As I’ve expressed before, I usually hate rulings that expand tort liability, but I hate governmental immunity even more, so I’m quite pleased with this ruling.
486 U. S. 517
June 13, 1988
Van Cauwenberghe (we’ll call him V.C. from now on) was a Belgium citizen who was extradited to America for a criminal trial. While in America for the trial, he was served with a closely related civil lawsuit. V.C. moved to dismiss the civil suit on the grounds of forum non conveniens, and on the grounds that criminal defendants present in America on extradition were immune from civil suits. The District Court ruled against these two grounds, and V.C. tried to appeal immediately, before the civil trial. The question was whether V.C. could appeal the jurisdictional issues prior to the completion of the District Court trial.

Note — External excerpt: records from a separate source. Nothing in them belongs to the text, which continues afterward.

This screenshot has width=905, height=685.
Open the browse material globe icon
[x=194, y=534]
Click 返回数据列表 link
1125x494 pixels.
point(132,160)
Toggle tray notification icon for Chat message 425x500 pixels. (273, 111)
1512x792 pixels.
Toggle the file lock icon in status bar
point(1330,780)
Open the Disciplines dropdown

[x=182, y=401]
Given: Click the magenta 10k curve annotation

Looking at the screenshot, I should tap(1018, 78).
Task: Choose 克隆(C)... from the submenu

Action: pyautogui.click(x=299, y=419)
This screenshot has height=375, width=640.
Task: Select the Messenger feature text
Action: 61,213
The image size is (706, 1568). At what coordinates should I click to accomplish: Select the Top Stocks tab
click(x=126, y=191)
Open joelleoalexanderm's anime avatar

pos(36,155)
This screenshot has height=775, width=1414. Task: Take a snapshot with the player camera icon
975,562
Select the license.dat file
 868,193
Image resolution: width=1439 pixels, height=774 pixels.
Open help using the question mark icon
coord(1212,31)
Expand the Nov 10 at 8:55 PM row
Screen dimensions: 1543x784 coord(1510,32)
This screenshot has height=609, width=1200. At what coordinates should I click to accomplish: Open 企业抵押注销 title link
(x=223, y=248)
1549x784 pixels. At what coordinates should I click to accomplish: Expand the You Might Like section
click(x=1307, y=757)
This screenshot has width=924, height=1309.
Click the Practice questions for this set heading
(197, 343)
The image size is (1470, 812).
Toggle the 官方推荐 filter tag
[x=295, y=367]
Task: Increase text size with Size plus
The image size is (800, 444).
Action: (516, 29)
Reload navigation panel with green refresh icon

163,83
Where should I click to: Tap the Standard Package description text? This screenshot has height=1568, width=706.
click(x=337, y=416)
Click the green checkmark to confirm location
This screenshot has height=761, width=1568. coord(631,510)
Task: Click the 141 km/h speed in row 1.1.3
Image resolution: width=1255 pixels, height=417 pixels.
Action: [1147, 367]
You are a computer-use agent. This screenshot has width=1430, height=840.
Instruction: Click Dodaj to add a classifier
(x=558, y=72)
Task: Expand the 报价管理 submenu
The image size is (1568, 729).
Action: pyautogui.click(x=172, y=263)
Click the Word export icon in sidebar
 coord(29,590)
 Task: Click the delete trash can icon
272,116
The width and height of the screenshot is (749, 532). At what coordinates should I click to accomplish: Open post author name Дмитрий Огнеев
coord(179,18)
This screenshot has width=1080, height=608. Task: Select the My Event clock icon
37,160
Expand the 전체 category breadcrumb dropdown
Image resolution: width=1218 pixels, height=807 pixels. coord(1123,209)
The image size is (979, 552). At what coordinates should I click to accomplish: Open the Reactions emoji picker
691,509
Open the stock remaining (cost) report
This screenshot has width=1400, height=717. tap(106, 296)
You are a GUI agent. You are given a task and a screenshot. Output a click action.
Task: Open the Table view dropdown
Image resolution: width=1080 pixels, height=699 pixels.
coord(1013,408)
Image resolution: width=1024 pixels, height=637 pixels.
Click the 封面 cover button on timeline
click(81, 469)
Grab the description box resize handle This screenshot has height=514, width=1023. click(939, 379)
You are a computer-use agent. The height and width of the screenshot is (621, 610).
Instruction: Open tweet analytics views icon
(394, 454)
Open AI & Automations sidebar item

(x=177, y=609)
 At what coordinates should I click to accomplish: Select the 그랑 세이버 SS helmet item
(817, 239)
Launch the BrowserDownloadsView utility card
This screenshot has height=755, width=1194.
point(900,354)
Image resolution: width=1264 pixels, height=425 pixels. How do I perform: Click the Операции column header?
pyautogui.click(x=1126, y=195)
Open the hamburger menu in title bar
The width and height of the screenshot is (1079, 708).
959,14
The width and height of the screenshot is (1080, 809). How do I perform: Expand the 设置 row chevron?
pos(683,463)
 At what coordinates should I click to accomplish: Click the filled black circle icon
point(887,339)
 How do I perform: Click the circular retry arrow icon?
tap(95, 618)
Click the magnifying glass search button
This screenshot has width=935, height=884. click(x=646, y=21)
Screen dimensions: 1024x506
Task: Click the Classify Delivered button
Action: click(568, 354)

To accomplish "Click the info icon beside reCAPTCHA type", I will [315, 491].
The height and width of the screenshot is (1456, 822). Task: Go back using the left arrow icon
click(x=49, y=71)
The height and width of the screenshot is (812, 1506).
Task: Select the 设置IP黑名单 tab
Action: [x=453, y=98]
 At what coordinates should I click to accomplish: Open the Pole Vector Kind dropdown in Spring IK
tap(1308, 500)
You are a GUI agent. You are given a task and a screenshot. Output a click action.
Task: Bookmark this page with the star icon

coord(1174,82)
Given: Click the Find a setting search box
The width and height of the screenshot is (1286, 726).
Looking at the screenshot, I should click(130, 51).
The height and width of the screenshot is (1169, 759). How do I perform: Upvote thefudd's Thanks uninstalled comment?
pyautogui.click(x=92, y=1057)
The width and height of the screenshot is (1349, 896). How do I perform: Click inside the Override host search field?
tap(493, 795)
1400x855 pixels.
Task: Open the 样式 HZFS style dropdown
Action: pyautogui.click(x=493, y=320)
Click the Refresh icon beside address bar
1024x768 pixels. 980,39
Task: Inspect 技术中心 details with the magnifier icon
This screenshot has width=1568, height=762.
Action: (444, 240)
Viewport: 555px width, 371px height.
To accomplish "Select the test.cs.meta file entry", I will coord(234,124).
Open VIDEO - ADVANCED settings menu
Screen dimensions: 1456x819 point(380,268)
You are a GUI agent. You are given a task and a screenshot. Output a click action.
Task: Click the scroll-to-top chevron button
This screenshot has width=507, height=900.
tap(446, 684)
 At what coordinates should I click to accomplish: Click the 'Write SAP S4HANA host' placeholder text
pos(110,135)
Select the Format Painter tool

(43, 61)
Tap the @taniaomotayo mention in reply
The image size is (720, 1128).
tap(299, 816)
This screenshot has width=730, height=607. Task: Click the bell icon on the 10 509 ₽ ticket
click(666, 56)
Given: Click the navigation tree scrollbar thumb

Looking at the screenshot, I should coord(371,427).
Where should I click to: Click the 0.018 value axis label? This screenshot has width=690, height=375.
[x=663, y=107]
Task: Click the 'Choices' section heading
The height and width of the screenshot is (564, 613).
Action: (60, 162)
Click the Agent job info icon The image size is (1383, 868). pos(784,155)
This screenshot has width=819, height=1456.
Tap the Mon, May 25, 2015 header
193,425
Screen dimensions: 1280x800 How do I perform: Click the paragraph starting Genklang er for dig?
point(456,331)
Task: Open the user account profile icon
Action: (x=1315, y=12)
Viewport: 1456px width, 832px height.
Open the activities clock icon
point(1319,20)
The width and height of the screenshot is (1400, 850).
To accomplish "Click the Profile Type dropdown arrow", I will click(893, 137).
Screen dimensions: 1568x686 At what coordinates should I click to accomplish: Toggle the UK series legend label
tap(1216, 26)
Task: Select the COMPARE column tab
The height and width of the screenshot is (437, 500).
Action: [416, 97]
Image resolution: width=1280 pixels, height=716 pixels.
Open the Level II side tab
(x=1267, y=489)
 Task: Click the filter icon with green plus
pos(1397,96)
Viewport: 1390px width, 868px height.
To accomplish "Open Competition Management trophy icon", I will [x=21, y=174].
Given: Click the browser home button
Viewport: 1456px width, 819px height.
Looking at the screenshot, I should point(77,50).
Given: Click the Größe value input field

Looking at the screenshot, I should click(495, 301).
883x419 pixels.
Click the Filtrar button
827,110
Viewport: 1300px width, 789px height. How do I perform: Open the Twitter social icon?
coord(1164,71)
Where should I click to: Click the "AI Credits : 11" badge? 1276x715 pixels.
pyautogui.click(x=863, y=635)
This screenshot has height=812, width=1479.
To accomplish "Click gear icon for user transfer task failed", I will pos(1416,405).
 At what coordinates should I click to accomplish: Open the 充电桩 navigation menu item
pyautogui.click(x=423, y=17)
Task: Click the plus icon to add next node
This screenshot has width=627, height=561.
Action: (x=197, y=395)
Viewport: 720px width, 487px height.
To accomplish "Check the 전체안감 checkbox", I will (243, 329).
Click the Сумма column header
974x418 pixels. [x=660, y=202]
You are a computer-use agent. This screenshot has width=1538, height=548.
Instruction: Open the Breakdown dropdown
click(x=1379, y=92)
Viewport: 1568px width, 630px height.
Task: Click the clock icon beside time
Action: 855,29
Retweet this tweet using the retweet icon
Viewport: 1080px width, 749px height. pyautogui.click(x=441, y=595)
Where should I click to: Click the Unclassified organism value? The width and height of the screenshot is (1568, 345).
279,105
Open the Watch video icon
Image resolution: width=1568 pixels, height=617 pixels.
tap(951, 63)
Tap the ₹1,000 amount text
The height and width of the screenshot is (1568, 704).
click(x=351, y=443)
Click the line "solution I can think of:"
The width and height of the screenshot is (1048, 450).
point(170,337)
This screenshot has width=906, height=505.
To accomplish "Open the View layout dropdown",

The Court ruled unanimously that early appeal was not possible. Marshall said that Court precedents allowed early appeal only if the issue was readily separable from all other issues in the trial, and only if review would be impossible after the full trial. With respect to immunity, Marshall held that the ultimate right sought by immunity was the right to not be subject to a binding final judgment, and not the right to have no trial at all. Thus, the immunity issue could still be reviewable after the full trial. With respect to forum non conveniens, Marshall said the determination was too intertwined with various other trial issues, and not readily separable at all. Poor V.C. was just going to have to go through his civil suit.
At a minimum, I wanted to see a dissent. The jurisdictional concerns raised by V.C. are not trivial, and I do think an alleged complete lack of jurisdiction is important enough for immediate appellate review. On both grounds, Marshall’s reasoning does not entirely satisfy. Reading this opinion leaves the unfortunate aftertaste of a foreigner being railroaded, à la Amanda Knox.